• [Exercises to complete]:
1. In the text on probiotics and synbiotics in surgery, how many control-group patients in the study by Flesch et al. had surgical wound infection?
2. Transcribe the part of the text on probiotics and synbiotics in surgery that opens with the words containing "In a study by" and closes with "group (p=0.001) (48).".

• [Text]:
####################

In a study by Flesch et al., where the intervention group took synbiotics for 5 days before surgical procedure and for 14 days after surgery, it was observed that only one patient in the synbiotics group presented surgical wound infection, while 9 such cases were diagnosed in the control group (p=0.002). Furthermore, there was a significant difference between groups in relation to other infectious complications such as intra-abdominal abscess (n=3) and pneumonia (n=4) in the control group and no cases in the synbiotics group (p=0.001) (48).

A study by Liu et al., where patients received a mixture of probiotics for 6 days preoperatively and 10 days post-operatively, also reported a significant difference in postoperative infectious complications between the intervention and the control group, being the incidence of post-operative septicemia 73% in the control group and 55% in the probiotics group (p= 0.017) (36). In contrast, Komatsu et al. reported no statistical differences in postoperative infectious complications between the intervention and control group where synbiotics were administered from day 7 to day 11 before surgery and reintroduced from day 2 to day 7 postoperative (45). Mangell et al. also noted a higher number of complications in the placebo compared with the intervention group, where an administration of a single strain for 8 days preoperatively and 5 days postoperative was performed, although, this difference did not reach statistical significance (54). Four studies (34, 36, 38, 56) demonstrated a lower bacterial translocation and intestinal permeability in the intervention group and 2 of the studies reported lower zonulin levels which is used as a biomarker of impaired gut function barrier (36, 56).

Regarding non-infectious postoperative complications such as diarrhea, ileus, and anatomic leakage, 8 studies (34, 36–38, 46, 49, 56, 57) indicated that the supplementation of probiotics and synbiotics could decrease their incidence, with all studies showing statistically significant results but one (49). Additionally, 1 study (48) found no statistical difference between the intervention and the control group when considering non-infectious complications.

A study by Yang et al. reported a lower incidence of diarrhea in the intervention group (26.7%) compared to the placebo (53.3%) (p=0.035), after administration of probiotics for 12 days (5 prior to surgery and 7 postoperatively). The results concerning anastomotic leakage and abdominal distension were essentially quite comparable between the 2 groups (37).

####################

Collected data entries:
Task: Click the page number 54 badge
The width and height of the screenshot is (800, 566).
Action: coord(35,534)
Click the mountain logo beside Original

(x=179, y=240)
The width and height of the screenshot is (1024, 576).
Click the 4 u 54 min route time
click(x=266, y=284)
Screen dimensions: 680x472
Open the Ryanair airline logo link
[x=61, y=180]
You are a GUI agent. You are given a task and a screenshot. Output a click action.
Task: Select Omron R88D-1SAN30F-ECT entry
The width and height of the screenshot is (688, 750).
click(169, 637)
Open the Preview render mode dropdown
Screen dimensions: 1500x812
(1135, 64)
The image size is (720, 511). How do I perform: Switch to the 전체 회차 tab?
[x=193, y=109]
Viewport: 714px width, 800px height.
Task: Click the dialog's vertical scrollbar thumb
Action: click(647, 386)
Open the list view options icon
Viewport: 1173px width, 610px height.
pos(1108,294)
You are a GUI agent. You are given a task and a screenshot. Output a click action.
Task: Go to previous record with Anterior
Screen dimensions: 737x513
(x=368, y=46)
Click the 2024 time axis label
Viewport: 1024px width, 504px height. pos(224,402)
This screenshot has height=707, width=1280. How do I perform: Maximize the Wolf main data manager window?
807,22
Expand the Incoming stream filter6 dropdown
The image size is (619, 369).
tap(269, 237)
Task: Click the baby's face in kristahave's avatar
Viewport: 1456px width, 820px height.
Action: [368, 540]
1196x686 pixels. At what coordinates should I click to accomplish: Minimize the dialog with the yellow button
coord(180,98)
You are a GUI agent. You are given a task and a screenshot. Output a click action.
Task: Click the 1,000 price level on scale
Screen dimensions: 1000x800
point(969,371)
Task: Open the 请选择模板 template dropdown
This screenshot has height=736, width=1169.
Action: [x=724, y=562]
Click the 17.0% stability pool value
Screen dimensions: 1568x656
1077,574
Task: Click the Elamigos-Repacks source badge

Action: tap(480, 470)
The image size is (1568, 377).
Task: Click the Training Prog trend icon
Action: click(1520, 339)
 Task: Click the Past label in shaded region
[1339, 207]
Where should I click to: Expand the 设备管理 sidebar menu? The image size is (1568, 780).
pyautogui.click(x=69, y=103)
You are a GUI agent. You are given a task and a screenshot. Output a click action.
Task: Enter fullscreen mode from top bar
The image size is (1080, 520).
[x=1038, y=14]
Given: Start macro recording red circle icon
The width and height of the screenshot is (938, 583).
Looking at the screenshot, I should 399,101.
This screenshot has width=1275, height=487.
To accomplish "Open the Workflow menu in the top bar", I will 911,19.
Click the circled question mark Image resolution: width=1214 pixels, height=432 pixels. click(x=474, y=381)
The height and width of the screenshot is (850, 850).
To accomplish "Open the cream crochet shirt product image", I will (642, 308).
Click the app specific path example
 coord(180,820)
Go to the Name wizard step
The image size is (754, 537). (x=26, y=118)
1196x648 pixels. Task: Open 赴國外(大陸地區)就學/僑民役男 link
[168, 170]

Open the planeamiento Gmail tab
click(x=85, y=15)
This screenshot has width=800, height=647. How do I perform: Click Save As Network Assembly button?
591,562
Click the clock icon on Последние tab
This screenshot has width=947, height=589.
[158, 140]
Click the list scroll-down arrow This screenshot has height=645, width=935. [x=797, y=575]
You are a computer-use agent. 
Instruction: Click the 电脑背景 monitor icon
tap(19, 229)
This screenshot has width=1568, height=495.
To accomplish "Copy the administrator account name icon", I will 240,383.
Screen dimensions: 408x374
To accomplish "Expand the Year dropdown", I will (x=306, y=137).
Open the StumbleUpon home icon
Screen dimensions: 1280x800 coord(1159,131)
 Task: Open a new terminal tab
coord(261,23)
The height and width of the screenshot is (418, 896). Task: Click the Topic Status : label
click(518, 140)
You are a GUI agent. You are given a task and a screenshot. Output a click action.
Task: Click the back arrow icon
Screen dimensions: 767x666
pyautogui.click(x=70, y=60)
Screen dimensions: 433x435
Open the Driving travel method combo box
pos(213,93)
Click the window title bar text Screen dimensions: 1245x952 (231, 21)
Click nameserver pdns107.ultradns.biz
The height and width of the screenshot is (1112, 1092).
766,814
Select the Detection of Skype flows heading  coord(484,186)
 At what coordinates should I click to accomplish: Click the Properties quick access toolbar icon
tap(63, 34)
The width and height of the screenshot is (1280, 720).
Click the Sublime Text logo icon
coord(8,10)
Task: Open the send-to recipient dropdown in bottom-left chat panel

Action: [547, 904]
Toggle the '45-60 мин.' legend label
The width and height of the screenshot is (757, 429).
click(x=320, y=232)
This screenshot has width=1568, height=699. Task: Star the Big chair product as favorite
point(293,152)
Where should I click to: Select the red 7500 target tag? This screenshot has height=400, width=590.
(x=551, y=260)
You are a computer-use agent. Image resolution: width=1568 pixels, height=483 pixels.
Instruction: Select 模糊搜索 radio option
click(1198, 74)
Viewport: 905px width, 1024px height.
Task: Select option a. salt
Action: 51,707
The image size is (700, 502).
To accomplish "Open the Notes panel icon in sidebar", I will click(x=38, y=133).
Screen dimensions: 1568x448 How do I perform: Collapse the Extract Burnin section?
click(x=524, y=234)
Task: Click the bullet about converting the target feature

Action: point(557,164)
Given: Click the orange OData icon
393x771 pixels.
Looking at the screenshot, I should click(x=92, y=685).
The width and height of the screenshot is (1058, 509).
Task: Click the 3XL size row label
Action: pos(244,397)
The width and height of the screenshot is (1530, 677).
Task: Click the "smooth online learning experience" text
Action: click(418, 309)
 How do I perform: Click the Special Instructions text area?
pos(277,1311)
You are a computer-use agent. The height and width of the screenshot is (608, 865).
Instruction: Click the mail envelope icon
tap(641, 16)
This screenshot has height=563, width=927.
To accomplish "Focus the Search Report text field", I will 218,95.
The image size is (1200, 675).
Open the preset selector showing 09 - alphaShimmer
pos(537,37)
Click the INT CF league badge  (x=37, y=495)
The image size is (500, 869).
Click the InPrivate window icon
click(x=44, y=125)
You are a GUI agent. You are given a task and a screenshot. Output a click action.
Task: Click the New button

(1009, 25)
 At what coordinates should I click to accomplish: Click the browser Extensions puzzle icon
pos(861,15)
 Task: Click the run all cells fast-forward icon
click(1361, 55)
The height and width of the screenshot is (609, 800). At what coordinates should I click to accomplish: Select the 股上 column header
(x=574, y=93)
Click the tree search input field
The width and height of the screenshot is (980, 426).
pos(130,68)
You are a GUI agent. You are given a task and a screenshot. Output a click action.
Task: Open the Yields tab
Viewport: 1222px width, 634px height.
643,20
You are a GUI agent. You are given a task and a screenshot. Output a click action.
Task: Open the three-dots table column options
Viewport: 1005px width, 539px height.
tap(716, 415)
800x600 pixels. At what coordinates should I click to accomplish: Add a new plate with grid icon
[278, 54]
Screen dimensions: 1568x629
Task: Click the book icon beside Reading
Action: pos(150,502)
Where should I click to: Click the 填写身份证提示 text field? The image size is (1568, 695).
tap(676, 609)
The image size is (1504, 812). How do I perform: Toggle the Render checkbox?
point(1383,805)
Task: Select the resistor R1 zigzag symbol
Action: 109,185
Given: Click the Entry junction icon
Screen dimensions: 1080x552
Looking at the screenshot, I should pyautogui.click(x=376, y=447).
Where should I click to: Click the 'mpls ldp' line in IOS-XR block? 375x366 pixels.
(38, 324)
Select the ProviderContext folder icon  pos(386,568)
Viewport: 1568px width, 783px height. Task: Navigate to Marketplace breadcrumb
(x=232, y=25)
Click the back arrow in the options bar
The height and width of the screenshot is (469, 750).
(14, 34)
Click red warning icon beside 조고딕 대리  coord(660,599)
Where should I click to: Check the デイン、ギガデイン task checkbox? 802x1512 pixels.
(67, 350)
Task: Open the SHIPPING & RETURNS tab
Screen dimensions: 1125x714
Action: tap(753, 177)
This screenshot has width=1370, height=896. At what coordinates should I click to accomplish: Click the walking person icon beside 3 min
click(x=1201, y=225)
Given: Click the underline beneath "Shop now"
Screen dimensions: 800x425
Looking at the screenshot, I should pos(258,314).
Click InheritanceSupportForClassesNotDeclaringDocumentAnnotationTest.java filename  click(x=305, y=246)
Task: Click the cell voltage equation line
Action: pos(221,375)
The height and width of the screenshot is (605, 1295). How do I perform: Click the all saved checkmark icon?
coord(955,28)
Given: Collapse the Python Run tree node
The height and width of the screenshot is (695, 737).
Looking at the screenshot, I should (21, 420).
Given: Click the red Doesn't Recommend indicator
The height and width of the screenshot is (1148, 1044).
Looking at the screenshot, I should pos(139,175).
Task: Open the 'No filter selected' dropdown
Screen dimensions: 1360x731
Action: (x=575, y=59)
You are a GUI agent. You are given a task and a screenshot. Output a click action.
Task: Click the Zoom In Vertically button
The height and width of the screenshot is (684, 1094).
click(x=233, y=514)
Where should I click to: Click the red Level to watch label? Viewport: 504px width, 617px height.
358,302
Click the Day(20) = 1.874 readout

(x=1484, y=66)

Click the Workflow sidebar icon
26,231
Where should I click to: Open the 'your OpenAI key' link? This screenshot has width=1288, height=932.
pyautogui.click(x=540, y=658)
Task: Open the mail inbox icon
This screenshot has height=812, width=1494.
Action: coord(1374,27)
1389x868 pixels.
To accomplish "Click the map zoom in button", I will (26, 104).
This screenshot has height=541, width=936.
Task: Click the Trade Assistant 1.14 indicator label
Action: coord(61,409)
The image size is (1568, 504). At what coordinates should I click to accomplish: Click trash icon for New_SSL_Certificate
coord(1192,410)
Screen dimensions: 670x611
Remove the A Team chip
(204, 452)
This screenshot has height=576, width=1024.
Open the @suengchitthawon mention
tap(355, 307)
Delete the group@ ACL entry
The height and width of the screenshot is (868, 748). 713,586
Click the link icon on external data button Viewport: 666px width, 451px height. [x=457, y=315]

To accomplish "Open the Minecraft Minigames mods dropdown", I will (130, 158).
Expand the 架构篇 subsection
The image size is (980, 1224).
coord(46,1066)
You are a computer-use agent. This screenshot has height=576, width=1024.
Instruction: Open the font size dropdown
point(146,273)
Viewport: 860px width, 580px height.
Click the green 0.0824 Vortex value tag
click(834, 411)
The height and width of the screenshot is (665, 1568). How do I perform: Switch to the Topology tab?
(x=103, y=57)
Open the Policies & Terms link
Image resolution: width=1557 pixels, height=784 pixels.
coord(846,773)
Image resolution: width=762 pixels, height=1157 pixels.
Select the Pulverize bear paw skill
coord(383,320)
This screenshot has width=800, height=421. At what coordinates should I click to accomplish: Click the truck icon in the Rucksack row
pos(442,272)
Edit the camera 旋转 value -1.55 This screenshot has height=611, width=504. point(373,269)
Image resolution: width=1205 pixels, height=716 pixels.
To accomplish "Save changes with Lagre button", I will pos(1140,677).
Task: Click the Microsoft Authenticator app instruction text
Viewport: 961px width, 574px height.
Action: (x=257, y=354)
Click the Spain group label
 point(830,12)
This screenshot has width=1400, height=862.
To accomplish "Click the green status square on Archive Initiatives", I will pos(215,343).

####################

• [Solutions in order]:
1. Nine.

2.
In a study by Flesch et al., where the intervention group took synbiotics for 5 days before surgical procedure and for 14 days after surgery, it was observed that only one patient in the synbiotics group presented surgical wound infection, while 9 such cases were diagnosed in the control group (p=0.002). Furthermore, there was a significant difference between groups in relation to other infectious complications such as intra-abdominal abscess (n=3) and pneumonia (n=4) in the control group and no cases in the synbiotics group (p=0.001) (48).